→ **ZU ERLEDIGENDE AUFGABE**: Kopiere bitte die Zeilen von der Zeile mit „Given: Click green“ bis zur Zeile mit „Looking at the“, beide eingeschlossen, unverändert. Lass die Bilder in deiner Antwort weg.

→ **ANGEZEIGTE DATEN**:
□ □ □ □

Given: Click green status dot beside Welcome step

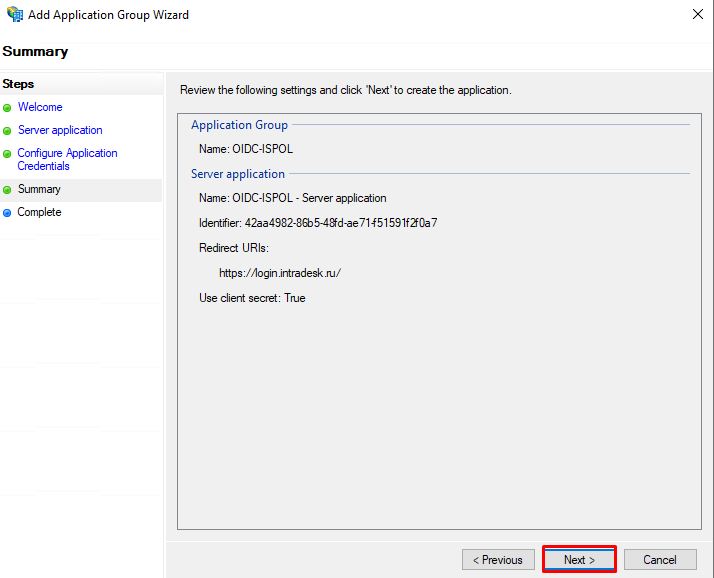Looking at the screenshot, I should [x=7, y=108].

□ □ □ □

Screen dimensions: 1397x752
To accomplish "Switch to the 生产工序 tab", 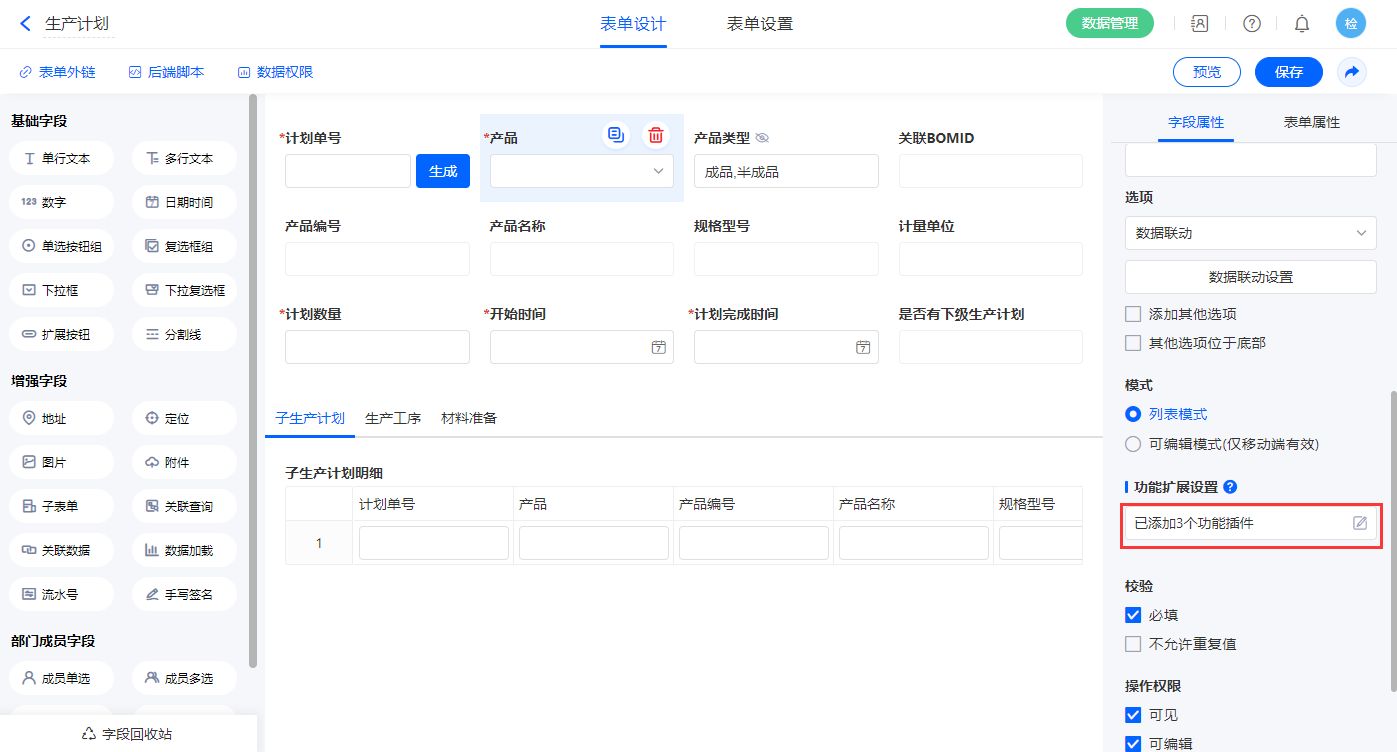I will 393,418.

□ □ □ □

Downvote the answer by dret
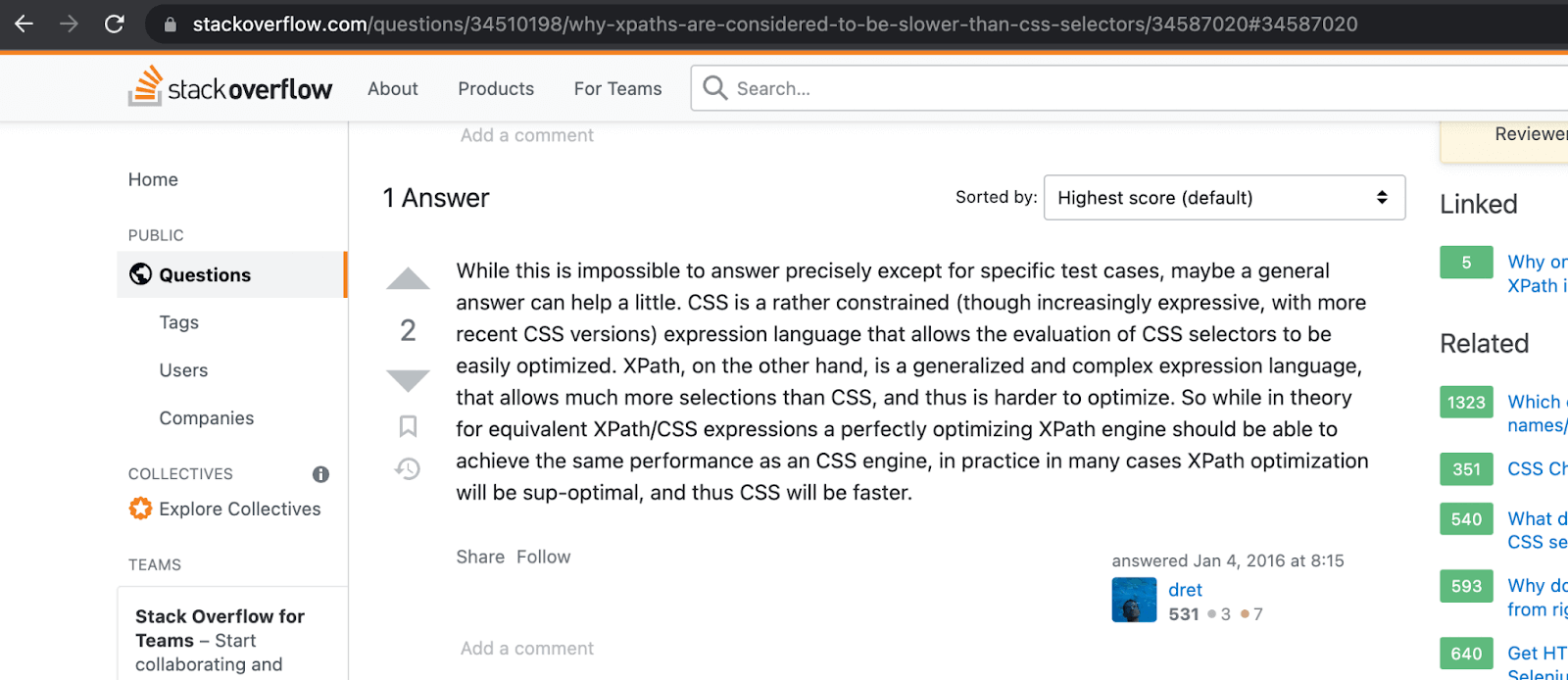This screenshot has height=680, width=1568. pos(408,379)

□ □ □ □

→ **ERGEBNIS DER ÜBUNG**:
Given: Click green status dot beside Welcome step

Looking at the screenshot, I should [x=7, y=108].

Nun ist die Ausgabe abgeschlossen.